Prost de volta à Fórmula 1? Difícil.

liviooricchio

30 Outubro 2006 | 17h25

Está nos principais sites de automobilismo, hoje: Alain Prost estuda retornar à Fórmula 1 como líder do projeto da Nissan de ter equipe própria. A notícia vai contra tudo o que se sabe na Fórmula 1. A Nissan é uma montadora do grupo da Renault. E o presidente da montadora francesa, o brasileiro Carlos Ghosn, relutou em continuar investindo na competição ao assumi-la, há pouco mais de um ano.

Foi essa hesitação que levou Fernando Alonso abrir negociações com a McLaren-Mercedes. Flavio Briatore, sexta-feira do GP do Brasil, comentou informalmente com um grupo de jornalistas, no qual me encontrava, que Alonso só deixou a equipe porque não tinha garantias de a Renault permenecer na Fórmula 1 depois do fim da próxima temporada. “Posso garantir que não foi dinheiro”, afirmou Briatore.
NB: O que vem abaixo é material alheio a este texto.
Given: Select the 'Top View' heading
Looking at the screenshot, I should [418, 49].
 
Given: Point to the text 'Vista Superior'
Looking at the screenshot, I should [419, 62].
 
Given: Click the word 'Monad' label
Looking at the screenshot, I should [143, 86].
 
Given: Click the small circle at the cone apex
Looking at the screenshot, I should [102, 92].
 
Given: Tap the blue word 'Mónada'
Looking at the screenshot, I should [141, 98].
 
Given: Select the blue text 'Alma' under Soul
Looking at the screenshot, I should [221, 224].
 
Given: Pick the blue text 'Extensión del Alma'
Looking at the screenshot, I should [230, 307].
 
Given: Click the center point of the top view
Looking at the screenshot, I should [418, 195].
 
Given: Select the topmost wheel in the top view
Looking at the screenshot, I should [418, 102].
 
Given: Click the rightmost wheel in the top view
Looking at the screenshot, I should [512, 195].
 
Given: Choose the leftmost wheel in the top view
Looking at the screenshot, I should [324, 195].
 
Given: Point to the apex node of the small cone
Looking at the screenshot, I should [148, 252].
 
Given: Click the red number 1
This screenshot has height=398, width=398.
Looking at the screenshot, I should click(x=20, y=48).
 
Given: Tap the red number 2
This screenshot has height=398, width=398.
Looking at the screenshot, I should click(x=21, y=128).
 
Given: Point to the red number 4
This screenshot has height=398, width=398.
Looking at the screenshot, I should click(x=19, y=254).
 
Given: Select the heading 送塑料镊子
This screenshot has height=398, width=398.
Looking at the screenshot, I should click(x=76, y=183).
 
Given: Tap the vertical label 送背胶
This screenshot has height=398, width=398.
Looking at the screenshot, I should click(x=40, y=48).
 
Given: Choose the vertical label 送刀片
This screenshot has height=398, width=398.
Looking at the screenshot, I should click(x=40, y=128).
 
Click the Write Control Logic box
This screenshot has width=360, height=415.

Carlos Ghosn ganhou projeção internacional quando recuperou por completo uma montadora que acumulava prejuízos, a Nissan. Foi seu trabalho memorável na empresa japonesa que o levou à presidência da Renault, dona da marca Nissan. Agora, Ghosn não esconde que a empresa que administra continuará investindo US$ 200 milhões por ano na Fórmula 1- o restante do orçamento de cerca de US$ 290 milhões vem dos patrocinadores – enquanto estiver vencendo.

Imaginar que outra montadora do grupo enverede pelo mesmo caminho parece não fazer sentido. Até em razão do condicionamento imposto pelo seu big boss: ganha fica, perde, sai.


Outro aspecto é a imagem que Alain Prost deixou na competição. Como piloto, irretocável. Diria brihante! Mas como dirigente é a pior possível. Ouvi Ron Dennis, há uns três anos, abordar essa questão. Não entrou em detalhes. Disse, no entanto, não compreender várias decisões de Prost como responsável pela Prost Grand Prix. A sua imagem na França também desgastou-se bastante. Nem tanto pelo insucesso do seu projeto, mas pelas críticas públicas a sua parceira, a Peugeot.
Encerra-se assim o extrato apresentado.